Enfin, les deux parties s’engagent à dégager « des gains de productivité dans les tâches administratives » par la suppression des facturations individuelles, la mise en place de la télégestion, la mutualisation des « heures perdues » par le service, notamment à cause des hospitalisations.
Deux départements – l’Oise et le Doubs – se sont lancés, dès cet été, dans l’expérimentation de ce nouveau mode de tarification en signant, avec leurs partenaires associatifs, des conventions proches de celle qui vient d’être signée à l’échelon national. Sur la base du volontariat, des « préfigurations » devraient être mises en œuvre par les départements et les services. L’Assemblée des départements de France et le collectif devraient poursuivre leurs travaux et espèrent pouvoir faire des simulations en s’appuyant sur un organisme tiers comme la caisse nationale de solidarité pour l’autonomie.

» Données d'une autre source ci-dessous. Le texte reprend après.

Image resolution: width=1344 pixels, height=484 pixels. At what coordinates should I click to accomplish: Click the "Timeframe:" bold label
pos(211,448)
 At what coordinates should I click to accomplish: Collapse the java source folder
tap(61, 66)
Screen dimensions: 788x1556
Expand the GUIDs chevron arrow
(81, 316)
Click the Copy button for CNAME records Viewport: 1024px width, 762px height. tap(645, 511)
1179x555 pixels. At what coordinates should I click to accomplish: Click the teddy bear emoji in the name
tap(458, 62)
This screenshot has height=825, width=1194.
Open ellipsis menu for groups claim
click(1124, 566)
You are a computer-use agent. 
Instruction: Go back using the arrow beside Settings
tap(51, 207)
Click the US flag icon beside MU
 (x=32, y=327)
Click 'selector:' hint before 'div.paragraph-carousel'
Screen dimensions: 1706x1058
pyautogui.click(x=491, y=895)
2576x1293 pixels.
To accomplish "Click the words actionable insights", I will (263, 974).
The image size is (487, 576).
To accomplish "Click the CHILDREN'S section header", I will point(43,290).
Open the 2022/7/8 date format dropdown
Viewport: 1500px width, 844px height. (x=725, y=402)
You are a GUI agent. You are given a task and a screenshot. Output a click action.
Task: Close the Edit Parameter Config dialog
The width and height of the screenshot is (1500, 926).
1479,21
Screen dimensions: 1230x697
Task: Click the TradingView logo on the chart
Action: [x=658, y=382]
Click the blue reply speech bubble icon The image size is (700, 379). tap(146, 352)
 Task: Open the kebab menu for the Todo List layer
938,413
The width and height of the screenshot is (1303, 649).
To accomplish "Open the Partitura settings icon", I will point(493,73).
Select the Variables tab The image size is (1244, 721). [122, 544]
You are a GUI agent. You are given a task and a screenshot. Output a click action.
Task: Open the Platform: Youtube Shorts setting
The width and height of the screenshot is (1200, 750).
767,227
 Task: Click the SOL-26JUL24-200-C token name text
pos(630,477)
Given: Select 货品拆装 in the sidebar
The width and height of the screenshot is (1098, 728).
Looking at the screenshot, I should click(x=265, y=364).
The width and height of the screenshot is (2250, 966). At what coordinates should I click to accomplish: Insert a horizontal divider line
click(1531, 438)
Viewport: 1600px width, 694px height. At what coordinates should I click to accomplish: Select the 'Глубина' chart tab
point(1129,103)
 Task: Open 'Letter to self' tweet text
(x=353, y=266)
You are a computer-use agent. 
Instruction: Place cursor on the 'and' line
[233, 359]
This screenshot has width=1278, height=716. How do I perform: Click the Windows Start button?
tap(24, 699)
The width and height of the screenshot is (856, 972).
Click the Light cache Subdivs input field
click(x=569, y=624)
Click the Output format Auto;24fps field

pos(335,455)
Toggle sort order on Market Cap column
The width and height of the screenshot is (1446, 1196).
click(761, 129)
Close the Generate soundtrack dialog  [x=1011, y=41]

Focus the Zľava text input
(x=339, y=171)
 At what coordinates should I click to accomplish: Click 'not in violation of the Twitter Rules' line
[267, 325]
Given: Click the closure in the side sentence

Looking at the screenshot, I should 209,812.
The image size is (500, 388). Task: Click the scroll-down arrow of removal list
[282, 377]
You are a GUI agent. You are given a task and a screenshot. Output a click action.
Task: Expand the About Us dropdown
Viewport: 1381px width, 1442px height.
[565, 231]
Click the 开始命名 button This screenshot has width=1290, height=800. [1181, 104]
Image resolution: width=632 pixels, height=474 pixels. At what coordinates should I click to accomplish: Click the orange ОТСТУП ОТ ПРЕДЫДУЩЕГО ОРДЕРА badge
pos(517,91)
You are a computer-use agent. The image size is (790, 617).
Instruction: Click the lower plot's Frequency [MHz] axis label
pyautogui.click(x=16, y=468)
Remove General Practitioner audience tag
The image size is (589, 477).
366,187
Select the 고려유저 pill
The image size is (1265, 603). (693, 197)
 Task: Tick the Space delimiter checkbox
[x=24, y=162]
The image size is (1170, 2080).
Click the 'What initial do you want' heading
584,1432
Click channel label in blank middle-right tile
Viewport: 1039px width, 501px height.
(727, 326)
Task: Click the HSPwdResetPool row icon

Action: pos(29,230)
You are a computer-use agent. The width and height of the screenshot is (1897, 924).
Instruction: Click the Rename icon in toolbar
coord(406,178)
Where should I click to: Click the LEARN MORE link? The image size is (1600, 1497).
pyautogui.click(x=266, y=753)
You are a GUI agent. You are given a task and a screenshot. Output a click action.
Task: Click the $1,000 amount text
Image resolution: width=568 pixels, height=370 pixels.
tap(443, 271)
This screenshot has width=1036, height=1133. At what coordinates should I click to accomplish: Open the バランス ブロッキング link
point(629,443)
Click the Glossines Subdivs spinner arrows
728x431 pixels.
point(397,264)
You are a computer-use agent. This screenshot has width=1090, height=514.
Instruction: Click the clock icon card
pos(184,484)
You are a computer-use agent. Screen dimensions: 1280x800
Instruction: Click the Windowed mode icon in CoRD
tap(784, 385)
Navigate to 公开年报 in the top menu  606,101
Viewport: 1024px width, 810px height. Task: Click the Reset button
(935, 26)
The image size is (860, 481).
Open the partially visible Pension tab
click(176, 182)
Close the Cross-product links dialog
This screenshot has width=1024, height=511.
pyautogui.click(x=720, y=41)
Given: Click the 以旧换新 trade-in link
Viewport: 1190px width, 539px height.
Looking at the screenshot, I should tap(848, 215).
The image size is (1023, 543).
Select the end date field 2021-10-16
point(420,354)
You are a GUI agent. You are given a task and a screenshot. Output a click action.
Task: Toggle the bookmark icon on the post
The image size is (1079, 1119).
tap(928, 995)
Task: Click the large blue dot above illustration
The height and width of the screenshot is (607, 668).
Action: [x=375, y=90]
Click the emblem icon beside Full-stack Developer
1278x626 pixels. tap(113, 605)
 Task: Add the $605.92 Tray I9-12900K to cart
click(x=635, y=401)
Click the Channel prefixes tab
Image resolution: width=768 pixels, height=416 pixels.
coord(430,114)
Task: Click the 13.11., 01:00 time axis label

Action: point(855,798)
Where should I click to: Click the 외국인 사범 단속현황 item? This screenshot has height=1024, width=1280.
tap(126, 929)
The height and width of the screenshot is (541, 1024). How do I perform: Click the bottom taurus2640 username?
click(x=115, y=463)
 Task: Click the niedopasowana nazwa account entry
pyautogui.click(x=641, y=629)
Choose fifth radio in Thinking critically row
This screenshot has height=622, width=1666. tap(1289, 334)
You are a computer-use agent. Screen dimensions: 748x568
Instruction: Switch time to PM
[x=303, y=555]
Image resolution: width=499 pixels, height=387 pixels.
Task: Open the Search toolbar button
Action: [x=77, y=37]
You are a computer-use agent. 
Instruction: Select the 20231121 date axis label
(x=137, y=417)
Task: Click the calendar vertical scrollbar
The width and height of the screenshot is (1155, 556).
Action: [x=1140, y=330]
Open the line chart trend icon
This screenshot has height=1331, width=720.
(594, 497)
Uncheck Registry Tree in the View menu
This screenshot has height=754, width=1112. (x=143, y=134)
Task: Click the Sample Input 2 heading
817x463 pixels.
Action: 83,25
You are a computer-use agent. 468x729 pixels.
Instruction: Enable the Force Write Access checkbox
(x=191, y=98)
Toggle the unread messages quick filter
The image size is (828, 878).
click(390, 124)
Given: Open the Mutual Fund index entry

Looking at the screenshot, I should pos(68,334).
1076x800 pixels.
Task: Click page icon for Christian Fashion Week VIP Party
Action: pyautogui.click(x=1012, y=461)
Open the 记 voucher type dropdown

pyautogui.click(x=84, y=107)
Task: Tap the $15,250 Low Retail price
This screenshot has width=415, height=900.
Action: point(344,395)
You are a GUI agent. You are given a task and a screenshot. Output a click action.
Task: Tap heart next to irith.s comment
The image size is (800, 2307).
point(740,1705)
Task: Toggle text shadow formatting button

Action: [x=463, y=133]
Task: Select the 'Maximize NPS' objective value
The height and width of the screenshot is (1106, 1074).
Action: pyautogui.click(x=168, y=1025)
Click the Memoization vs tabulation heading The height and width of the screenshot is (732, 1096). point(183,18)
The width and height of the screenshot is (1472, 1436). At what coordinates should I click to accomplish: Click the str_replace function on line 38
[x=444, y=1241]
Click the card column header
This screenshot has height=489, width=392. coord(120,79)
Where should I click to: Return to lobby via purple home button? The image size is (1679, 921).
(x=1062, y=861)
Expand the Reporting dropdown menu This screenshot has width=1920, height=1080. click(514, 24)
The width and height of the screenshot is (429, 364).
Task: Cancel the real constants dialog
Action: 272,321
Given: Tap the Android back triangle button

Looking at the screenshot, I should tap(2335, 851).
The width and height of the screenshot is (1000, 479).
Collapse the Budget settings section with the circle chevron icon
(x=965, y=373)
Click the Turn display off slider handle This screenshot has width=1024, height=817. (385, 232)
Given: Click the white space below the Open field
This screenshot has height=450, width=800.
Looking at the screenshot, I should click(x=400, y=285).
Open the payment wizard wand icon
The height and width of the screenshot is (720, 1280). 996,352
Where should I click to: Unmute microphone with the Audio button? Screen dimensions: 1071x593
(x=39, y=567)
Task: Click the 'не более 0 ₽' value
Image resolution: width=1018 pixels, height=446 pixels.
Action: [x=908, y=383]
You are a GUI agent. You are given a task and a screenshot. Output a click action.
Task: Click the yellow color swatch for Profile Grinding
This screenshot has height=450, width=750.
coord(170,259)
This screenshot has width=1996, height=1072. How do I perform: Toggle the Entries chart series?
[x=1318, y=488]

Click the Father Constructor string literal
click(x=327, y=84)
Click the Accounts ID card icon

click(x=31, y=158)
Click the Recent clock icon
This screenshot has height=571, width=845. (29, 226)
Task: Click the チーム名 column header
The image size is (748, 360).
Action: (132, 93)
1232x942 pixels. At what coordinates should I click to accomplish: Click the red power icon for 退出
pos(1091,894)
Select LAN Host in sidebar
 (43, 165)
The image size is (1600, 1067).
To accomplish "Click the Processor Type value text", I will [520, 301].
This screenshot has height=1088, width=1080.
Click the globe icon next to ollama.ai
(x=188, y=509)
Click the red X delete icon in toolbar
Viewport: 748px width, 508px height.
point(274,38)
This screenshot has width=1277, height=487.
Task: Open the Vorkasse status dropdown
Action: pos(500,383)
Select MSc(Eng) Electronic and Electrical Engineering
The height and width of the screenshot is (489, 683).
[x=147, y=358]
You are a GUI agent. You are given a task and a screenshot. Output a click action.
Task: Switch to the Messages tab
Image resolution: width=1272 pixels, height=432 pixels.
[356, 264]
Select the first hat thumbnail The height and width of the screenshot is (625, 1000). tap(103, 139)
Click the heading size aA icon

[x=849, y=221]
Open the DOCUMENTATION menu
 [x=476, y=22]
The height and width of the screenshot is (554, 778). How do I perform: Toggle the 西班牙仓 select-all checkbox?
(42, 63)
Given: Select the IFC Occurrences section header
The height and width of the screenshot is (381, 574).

Le 21 septembre est « une étape très importante pour le secteur, reconnaît Hugues Vidor, directeur général d’Aide à domicile, mais tout reste à faire ». C’est ainsi que, si la convention permet aux conseils généraux et aux services de mener des expérimentations sur le terrain, elle n’est pas sécurisée juridiquement. Dans ce but, l’ADF prévoit, par la voix du sénateur Yves Daudigny, de déposer des amendements au projet de loi de financement de la sécurité sociale (PLFSS) pour 2012. L’opération avait déjà été tentée lors de l’examen du PLFSS 2011 alors que les grands principes de la nouvelle tarification n’étaient qu’à l’état d’ébauche, mais l’amendement avait été rejeté par le gouvernement.
Avec cette convention, « le gouvernement ne peut plus nous ignorer », affirme Claudy Lebreton. Les pouvoirs publics ne cessent en effet, depuis deux ans, de renvoyer la question des difficultés du secteur à la réforme de la dépendance, qui vient encore une fois d’être repoussée.
Mais pour la survie des services à très court terme, le « Collectif des 16 » continue de réclamer un fonds de soutien financier. La promesse, le 17 septembre, par Roselyne Bachelot, ministre des Solidarités et de la Cohésion sociale, de débloquer 50 millions d’euros pour venir en aide aux services en difficulté ne le satisfait pas.
Le collectif réclame toujours que le code de l’action sociale intègre les familles aidées dans le public dit « fragile », pour que les services « familles » puissent bénéficier des exonérations « aide à domicile ». Enfin, il attend toujours l’agrément et l’extension de la convention collective unique de l’aide à domicile signée le 21 mai 2010.
(1) Adessa A Domicile, AD-PA, Aînés ruraux, APF, CFPSAA, Croix-Rouge française, FNAAFP-CSF, Fnadepa, Fnapaef, Fnaqpa, Mutualité Française, UNA, Unccas, Uniopss. Notons que l’ADMR ne fait pas partie des signataires.
(2) Plusieurs réunions ont eu lieu à la direction générale de la cohésion sociale sur la situation financière des services d’aide à domicile – Voir ASH n° 2719 du 22-07-11, p. 33.